WORK TO BE COMPLETED: Please state the number of lines in the entries below where the word "Store" appears. Include nothing else.

[EXERCISE INPUT Boundary: Start]

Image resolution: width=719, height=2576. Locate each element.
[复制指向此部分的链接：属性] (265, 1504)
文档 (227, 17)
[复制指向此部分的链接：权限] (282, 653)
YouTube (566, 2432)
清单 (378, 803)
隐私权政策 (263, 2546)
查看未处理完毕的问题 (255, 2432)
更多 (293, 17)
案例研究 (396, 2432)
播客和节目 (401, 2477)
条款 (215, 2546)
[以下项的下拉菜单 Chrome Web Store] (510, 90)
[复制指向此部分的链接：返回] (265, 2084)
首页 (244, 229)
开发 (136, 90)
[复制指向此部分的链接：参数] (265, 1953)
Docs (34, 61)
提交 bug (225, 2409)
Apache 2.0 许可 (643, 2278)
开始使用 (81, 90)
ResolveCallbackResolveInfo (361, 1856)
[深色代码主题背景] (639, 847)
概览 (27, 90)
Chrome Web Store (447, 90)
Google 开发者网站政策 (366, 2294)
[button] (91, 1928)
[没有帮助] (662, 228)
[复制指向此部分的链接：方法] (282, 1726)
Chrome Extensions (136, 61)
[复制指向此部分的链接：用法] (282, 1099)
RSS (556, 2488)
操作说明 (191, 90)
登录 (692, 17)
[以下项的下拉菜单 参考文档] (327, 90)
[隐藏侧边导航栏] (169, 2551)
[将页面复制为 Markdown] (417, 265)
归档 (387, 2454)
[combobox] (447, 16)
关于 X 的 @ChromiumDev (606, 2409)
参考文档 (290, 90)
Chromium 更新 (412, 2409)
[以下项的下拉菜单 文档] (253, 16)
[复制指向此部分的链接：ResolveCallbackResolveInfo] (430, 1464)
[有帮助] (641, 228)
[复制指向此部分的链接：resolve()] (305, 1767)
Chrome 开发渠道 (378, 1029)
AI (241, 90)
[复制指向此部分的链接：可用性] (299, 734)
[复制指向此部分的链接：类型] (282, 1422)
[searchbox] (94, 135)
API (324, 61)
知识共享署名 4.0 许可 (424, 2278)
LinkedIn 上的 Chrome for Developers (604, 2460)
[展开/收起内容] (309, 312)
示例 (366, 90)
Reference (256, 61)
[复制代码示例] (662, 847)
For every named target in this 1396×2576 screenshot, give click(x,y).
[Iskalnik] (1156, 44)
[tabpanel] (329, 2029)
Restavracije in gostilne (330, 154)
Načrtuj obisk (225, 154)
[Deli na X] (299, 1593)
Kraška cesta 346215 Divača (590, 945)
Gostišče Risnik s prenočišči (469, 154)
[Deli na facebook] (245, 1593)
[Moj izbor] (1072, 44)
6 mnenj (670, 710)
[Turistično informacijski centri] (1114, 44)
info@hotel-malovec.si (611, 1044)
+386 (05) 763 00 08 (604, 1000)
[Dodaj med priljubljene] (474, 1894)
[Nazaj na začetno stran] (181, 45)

[EXERCISE INPUT Boundary: End]

COMPLETED TASK: 2